Monday, June 21, 2010
I made a terrible mistake today when I went out to lunch without pen or pencil. I thought I would merely enjoy some good food at Joe’s Ginger, 25 Pell Street, and read yesterday’s book review section. So, what follows is from memory. The first distraction was immediately across the street from the courthouse, where ESPN parked a truck showing its television coverage. It was the break between two World Cup matches, so I saw no need to stand in the direct sunlight watching a tennis match, any tennis match. The truck also sold food, a supposed international variety in keeping with the spirit of the World Cup. While there were shaded benches not far away, I needed a more favorable climate to digest properly.

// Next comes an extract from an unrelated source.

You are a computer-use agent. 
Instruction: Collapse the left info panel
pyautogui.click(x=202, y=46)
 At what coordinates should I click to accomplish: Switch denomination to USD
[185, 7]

After a good lunch at Joe's Ginger, I crossed Columbus Park on my way back, as I often do. In the open air pavilion at the north end of the park, usually empty except to shelter card and Chinese checker players on rainy days, there was a concert sponsored by the Manhattan Amateur Art & Columbus Music Association. I came in time to hear a passionate baritone singing about people and places long afo and far away. Even though he was singing in Chinese, I knew it had to be that, because it reminded me of the scene in Godfather II, when young Vito Corleone goes to a concert and sees Don Fanucci, the neighborhood boss, while the singer on stage laments the death of his mother. My Chinese singer was backed by five Chinese fiddlers (the fiddle stands horizontally on the musician’s knee), one violinist, one accordion, one banjo, one flute, one cymbalist, one wood block and what looked like an oboe with a bamboo plant growing out of it. This song was followed by three women wearing red satin pants and white T-shirts imprinted with a red Yin and a white Yang, although I might have that reversed, who danced to recorded music. I wanted to stay for more entertainment, but the need to render justice called.

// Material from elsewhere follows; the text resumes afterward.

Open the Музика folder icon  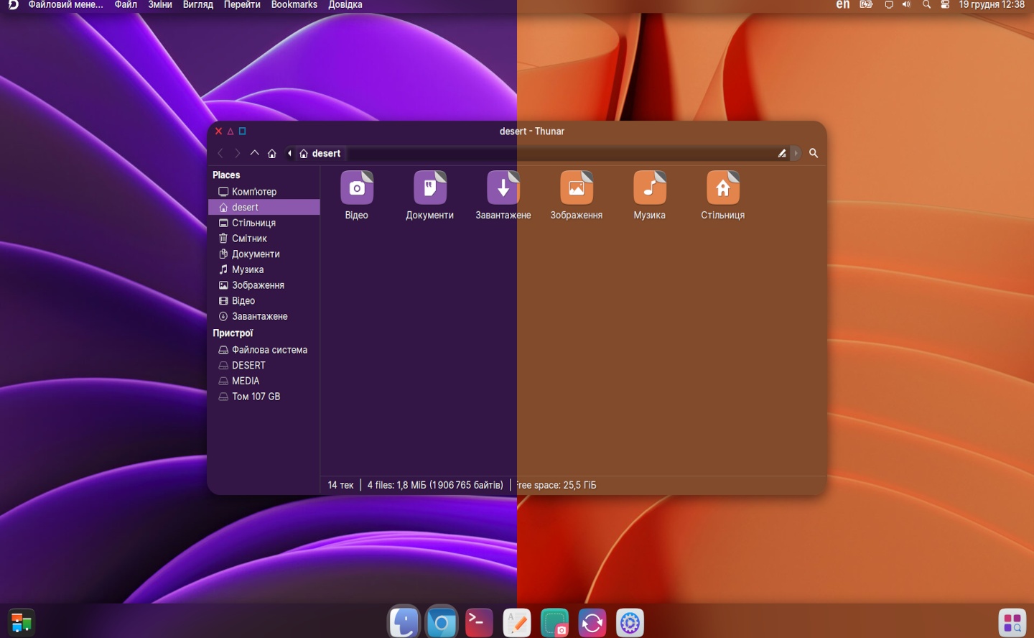[649, 188]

Finally, the federal courthouse had a major media presence, because Faisal "Give My Regards to Broadway" Shahzad was returning for arraignment. I understand that the morning appearance has been adjourned until late this afternoon when the soccer match between Spain and Honduras would be over. Faisal was understandably upset by the trouncing North Korea got this morning by Portugal, a member of NATO.
Thursday, June 24, 2010
The official high temperature was only 91 degrees today, but it felt much warmer as I wore a suit and tie in order to conduct case conferences for a judge. Lunch was at Jaya Malaysian Restaurant, 90 Baxter Street, which offers Malaysia, Thai and Chinese food. I had Malay Chow Fun, a very good version of one of my favorite dishes ($6.50). The restaurant was also one of the closest to the courthouse at 80 Centre Street where I spent the day. While I walked very slowly under the very bright sun, I took a few extra steps to buy two pounds of cherries at $1 a pound to bring home to my fruit-loving wife.

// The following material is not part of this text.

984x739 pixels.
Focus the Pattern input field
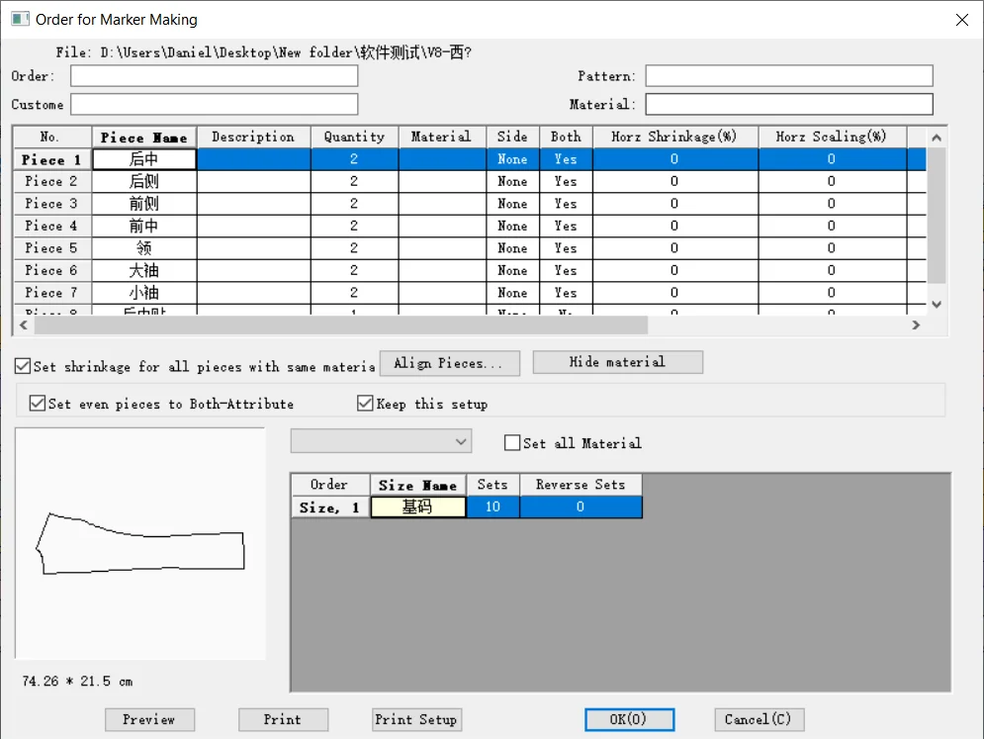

I did encounter a noticeable gap in the day, however, a small cluster in the center of the crossword puzzle caused by inserting nicknolte instead of nicholson. I never recovered from this blunder.
Friday, June 25, 2010
Separation Anxiety Day. Boaz, David and Irit packed up and left Astoria today for Massachusetts. We took Boaz for a 3 ½ hour diversion to get him out of the apartment while the movers packed up all the family’s worldly goods in case they mistakenly stuffed him into a carton with sofa pillows. He remained unpacked and we were, of course, sad to see them go.
There was another unfortunate by-product of the Tau-Webbers’ departure from Astoria. Now, there will be little opportunity to patronize Little Morocco Restaurant, 24-39 Steinway Street, possibly the best purveyor of falafel sandwiches in North America. Little Morocco sits in a stretch of Steinway Street loaded with hookah cafés and Arab restaurants. Since Boaz is too young to enjoy a hookah, we’ve often gone to the simple setting of Little Morocco, which was four short blocks from his home, and where we always got a friendly reception. Boaz, a somewhat picky eater as befits his station in life, always dug into the falafel on pita we ordered ($4). Drinks were never an issue, either. Whatever I was drinking is what he wanted, thereby developing a precocious taste for Diet Coke and Orangina.
Some joy reentered my life at night, when I went to the Mets-Twins game. Mets 5, Twins 2.